When a mother who’s lost everything is given the chance to see her family once more, will she take the opportunity? Find out in this first issue of Her Infernal Descent!

Nadler and Thompson have done a great job adapting and retelling the tale of the Divine Comedy through the lens of a more updated setting. I love that the main character chooses to go on this journey not for someone she loved and only talked to twice, but for a family that she lost and wants forgiveness from.
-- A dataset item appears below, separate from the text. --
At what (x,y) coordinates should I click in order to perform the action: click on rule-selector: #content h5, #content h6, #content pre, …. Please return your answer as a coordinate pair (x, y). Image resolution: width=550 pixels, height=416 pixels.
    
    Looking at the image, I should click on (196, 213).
I love that while her guide to Hell, William Blake, speaks in poetic metrical verse, she connects us to the story as the contemporary lens we view the world from, a woman who doesn’t immediately believe that she could visit hell, a woman who provides clever quips along the way. I also love the way Blake speaks, it prepares you for the epic that begins in this first issue, it brings a fairytale ominousness to the pages.

Charles’ art is wonderful. I like the homeliness of the mom comparatively to the exponentially fantastical world around her. The juxtaposition makes it more and more apparent that she doesn’t belong in this realm yet. I love how her transition into the underworld is conveyed, this edge she must crawl onto as if flipping a square die to the next side.
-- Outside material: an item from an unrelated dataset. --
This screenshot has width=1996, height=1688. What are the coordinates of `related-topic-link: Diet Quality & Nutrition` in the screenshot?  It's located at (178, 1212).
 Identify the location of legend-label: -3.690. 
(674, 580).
The gate of hell is a great splash. This celestial creation within a bizarre other dimension natural archway, the starry opening to Hell starkly contrasting with the fiery skies. I definitely love that the words scrawled on the arch are “Lasciate ogni speranza, voi ch’entrate”, which generally translates to “Abandon All Hope – Ye Who Enter Here”. Really brings an ominous tone, especially since our main character doesn’t know what the words mean, and it’s a nice allusion to Dante’s Inferno itself. It’s good work.
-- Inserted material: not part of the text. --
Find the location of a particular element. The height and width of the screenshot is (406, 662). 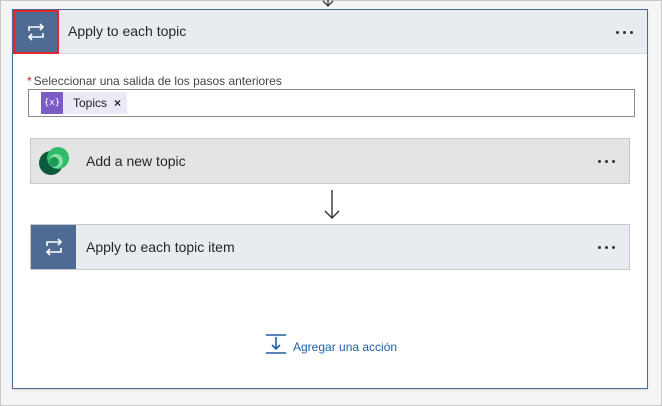

action-title: Apply to each topic item is located at coordinates (160, 247).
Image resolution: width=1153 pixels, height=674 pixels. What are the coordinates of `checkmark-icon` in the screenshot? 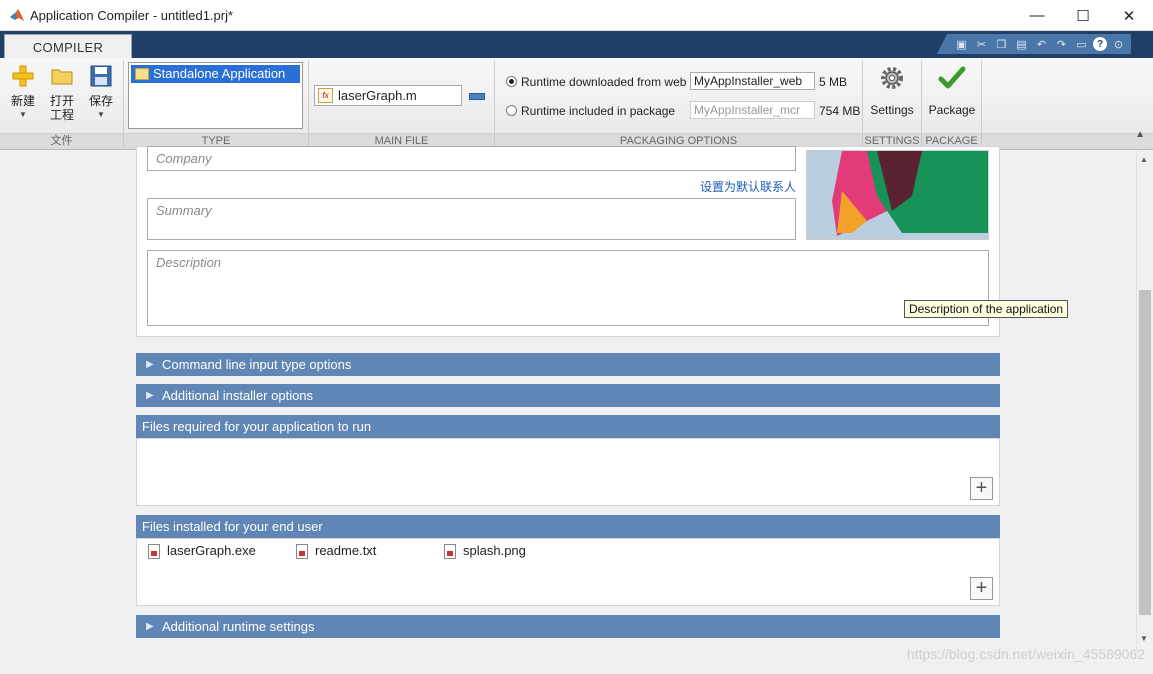 It's located at (952, 78).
Cunniffe’s coloring truly brings out the horrors and alienness of the land the mother steps into. The fiery skies and the cosmic openings into other realms truly gives a dark tone to the comic which would not work without their coloring.

I like the work that Ferrier does with the lettering. The work is subtle, but truly does add to the sublime nature of the Divine Comedy. Making Blake’s speech bubbles inverted in color, making Charon’s speech bubbles shaky, making the font for quotes italicized and fancier – it all helps create the atmosphere and I appreciate that effort.

If you like Dante’s Inferno and think a reimagining of the tale would be intriguing, definitely read this. It’s a great start to a tragedy and I’m excited to read the next issue.